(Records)
** start **

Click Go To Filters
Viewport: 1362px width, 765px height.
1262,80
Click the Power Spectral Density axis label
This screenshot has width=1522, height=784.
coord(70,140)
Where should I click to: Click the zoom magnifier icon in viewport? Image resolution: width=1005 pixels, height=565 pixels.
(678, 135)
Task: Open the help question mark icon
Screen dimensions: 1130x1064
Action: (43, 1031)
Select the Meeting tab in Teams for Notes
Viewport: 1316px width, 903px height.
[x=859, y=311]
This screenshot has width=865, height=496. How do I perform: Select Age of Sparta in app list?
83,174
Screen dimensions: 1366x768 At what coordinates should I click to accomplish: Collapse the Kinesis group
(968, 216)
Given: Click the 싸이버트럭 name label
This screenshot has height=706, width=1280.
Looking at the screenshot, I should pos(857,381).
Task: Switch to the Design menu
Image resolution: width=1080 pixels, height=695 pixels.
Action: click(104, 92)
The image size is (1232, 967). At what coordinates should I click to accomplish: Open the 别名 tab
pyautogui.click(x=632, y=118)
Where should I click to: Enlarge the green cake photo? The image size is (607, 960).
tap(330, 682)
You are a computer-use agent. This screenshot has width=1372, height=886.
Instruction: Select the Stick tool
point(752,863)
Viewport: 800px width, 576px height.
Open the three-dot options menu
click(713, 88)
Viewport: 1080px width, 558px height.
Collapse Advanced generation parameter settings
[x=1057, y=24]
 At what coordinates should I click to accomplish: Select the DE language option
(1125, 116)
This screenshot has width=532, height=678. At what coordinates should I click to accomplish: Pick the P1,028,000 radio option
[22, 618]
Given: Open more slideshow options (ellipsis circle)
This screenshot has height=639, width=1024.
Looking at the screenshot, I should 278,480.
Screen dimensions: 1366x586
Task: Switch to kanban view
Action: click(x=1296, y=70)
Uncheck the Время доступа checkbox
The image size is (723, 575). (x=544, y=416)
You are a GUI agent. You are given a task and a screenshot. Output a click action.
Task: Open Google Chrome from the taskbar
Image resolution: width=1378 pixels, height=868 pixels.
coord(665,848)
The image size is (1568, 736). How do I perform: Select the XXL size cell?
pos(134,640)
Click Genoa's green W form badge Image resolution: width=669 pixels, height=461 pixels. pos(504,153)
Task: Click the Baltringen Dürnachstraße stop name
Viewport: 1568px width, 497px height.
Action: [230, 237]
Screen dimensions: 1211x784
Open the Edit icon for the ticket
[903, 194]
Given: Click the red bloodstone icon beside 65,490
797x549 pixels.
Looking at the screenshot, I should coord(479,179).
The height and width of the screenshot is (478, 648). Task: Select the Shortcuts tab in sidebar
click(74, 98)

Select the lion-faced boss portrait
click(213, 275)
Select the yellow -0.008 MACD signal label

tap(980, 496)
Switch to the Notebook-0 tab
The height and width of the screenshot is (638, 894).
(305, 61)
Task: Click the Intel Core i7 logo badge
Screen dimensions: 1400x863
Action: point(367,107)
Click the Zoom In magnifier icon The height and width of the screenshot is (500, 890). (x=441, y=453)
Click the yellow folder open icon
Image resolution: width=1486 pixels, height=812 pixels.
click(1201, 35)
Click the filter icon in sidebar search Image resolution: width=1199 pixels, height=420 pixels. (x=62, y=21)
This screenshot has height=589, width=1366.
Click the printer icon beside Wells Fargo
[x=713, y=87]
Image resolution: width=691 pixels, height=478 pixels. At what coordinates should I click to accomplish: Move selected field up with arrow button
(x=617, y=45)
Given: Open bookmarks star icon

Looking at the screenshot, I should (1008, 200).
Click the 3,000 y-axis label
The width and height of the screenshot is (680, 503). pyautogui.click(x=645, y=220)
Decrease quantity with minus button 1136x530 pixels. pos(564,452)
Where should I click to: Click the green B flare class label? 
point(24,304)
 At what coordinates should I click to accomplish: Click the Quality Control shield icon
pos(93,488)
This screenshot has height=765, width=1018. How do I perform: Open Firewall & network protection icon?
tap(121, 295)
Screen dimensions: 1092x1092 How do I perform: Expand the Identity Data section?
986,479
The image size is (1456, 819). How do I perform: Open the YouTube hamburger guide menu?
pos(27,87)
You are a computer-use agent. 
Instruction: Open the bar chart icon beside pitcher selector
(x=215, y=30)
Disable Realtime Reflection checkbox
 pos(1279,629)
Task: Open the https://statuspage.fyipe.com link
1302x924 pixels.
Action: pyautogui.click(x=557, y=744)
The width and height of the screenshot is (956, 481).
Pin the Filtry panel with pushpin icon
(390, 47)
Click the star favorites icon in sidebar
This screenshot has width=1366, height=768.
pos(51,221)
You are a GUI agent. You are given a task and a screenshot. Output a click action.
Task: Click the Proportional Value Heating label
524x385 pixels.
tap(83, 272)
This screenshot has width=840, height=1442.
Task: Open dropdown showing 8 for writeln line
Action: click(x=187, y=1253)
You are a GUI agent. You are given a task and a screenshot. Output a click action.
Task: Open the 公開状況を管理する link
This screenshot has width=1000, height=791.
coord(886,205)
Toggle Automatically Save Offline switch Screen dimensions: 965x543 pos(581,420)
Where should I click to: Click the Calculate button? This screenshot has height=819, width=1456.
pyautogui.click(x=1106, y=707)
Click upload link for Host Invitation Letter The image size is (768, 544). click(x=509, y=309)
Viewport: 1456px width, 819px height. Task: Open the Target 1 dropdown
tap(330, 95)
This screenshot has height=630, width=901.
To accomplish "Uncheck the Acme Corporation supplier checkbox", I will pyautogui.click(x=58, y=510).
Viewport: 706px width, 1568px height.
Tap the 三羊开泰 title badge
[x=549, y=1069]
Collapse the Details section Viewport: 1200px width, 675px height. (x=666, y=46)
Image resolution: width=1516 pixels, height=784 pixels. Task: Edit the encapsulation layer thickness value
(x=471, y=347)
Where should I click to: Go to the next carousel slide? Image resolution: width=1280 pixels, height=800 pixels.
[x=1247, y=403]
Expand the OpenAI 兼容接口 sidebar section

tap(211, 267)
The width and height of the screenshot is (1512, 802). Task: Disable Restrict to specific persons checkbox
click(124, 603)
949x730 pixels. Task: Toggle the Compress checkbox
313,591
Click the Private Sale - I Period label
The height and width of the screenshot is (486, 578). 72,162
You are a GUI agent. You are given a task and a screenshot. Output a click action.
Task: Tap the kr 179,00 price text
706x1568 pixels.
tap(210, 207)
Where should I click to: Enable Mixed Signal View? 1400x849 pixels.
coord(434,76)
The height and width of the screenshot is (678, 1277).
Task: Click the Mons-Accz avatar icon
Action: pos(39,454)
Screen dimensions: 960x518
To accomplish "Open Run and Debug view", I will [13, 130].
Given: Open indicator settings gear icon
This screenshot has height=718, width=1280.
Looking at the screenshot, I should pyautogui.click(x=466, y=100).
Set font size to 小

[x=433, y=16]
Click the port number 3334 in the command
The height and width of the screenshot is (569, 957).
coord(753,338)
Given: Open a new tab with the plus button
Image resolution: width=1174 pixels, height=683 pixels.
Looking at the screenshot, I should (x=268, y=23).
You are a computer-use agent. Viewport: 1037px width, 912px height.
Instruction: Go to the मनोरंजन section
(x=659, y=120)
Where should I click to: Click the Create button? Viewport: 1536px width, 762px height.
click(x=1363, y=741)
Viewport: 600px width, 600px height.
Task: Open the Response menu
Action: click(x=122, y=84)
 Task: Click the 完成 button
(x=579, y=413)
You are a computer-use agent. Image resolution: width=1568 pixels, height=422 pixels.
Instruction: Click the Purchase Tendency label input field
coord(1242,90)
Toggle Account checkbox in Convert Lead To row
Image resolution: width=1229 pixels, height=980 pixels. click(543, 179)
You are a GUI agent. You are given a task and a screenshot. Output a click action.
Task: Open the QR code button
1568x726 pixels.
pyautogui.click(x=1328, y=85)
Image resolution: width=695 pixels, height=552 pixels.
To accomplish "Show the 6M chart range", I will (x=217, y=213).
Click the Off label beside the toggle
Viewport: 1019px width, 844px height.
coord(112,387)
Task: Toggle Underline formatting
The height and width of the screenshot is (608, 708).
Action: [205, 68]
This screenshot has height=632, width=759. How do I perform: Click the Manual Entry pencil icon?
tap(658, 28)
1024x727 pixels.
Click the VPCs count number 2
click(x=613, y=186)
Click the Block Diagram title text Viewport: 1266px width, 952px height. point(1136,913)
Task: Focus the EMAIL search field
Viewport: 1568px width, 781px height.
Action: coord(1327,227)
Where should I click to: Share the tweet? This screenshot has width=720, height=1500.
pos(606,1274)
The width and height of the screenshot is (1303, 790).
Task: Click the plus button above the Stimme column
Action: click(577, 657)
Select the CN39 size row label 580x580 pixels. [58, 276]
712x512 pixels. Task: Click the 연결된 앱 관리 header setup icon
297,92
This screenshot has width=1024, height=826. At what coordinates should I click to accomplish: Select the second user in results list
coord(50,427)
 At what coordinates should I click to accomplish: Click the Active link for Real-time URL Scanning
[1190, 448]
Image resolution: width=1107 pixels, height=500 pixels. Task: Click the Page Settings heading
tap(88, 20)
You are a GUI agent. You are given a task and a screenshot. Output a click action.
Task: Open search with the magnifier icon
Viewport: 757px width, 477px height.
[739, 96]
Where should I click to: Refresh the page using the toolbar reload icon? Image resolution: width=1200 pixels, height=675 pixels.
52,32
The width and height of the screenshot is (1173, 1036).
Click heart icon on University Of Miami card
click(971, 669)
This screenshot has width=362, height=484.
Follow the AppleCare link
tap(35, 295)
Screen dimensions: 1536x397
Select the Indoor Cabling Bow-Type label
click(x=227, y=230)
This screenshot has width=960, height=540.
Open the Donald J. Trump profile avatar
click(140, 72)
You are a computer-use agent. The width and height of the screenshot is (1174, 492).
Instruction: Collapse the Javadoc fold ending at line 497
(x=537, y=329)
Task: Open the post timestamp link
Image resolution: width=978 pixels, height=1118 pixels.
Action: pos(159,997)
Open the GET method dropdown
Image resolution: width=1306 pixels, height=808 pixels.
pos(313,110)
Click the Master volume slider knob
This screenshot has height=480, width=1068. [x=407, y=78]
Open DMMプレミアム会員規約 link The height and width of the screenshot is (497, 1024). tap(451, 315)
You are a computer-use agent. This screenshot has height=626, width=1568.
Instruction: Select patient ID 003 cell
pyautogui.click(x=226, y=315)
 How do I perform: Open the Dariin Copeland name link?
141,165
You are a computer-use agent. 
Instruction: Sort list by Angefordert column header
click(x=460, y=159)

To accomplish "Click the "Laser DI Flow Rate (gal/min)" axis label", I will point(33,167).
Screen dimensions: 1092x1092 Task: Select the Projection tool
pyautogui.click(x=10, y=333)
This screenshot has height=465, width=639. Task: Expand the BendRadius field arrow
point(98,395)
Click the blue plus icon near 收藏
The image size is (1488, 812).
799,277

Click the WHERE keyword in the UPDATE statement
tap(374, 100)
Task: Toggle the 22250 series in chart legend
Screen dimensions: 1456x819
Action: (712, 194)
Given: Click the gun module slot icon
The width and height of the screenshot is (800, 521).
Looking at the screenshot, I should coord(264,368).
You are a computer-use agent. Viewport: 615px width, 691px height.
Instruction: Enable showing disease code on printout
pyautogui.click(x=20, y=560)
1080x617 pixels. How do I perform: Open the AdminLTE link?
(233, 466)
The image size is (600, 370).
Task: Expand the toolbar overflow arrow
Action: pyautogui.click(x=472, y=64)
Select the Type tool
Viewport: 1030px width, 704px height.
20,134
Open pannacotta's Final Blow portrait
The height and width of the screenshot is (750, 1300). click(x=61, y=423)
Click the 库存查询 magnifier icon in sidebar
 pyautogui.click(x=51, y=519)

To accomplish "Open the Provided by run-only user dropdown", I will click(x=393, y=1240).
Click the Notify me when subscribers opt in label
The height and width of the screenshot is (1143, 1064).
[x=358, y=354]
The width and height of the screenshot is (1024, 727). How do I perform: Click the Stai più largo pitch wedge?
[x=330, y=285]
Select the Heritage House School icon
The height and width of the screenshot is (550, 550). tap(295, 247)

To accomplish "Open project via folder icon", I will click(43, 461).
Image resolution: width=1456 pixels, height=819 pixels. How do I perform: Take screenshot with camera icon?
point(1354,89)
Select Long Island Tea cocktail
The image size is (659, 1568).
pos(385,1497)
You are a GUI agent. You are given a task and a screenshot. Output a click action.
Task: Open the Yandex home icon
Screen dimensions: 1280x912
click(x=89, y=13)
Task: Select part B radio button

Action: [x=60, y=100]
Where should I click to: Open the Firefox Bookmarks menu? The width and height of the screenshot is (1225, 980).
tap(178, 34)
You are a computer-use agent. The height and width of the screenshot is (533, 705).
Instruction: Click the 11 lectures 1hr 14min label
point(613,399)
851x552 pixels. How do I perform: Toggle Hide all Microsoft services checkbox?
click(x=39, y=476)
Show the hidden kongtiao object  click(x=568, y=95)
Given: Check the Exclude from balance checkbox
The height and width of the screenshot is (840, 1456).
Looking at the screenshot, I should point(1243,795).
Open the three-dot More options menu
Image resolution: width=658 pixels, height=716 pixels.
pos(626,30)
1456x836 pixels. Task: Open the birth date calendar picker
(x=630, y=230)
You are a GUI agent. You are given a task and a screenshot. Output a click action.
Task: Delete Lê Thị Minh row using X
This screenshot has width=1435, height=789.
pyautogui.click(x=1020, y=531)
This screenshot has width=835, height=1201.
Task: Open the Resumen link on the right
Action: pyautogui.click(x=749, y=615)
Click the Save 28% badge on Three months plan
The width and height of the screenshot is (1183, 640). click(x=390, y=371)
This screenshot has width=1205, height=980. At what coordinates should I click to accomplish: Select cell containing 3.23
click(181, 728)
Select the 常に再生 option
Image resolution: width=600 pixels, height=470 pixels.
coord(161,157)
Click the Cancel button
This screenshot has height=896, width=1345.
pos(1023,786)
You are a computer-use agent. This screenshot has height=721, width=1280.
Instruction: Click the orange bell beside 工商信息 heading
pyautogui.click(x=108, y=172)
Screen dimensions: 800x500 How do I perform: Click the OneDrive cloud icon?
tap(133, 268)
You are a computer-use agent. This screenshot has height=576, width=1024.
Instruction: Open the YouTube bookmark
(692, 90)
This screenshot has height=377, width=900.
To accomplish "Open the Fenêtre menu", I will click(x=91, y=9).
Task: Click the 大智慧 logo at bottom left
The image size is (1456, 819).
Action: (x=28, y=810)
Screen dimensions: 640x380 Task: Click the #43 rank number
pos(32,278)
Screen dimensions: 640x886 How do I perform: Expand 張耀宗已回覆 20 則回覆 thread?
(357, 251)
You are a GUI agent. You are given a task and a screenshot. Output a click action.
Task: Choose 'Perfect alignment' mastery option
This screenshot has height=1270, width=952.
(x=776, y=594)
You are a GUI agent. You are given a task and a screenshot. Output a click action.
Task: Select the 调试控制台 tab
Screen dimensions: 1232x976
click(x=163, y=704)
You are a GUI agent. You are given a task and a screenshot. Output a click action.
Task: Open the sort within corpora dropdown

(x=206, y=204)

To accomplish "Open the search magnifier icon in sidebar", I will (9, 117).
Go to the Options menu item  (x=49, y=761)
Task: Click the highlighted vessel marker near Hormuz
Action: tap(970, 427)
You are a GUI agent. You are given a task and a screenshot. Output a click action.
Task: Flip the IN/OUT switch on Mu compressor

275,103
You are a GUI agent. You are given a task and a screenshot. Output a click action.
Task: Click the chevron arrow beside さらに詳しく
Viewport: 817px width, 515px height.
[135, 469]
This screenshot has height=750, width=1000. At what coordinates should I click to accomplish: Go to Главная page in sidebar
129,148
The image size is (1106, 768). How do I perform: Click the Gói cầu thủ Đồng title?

** end **

# Exercise description
Update the part of the records that opens with the line containing "This screenshot has height=589, width=1366." and closes with the line containing "point(24,304)" by replacing "minus button" with "decrement button", and leave everything else unchanged.

# Answer to the problem
This screenshot has height=589, width=1366.
Click the printer icon beside Wells Fargo
[x=713, y=87]
Image resolution: width=691 pixels, height=478 pixels. At what coordinates should I click to accomplish: Move selected field up with arrow button
(x=617, y=45)
Given: Open bookmarks star icon

Looking at the screenshot, I should (1008, 200).
Click the 3,000 y-axis label
The width and height of the screenshot is (680, 503). pyautogui.click(x=645, y=220)
Decrease quantity with decrement button 1136x530 pixels. pos(564,452)
Where should I click to: Click the green B flare class label? 
point(24,304)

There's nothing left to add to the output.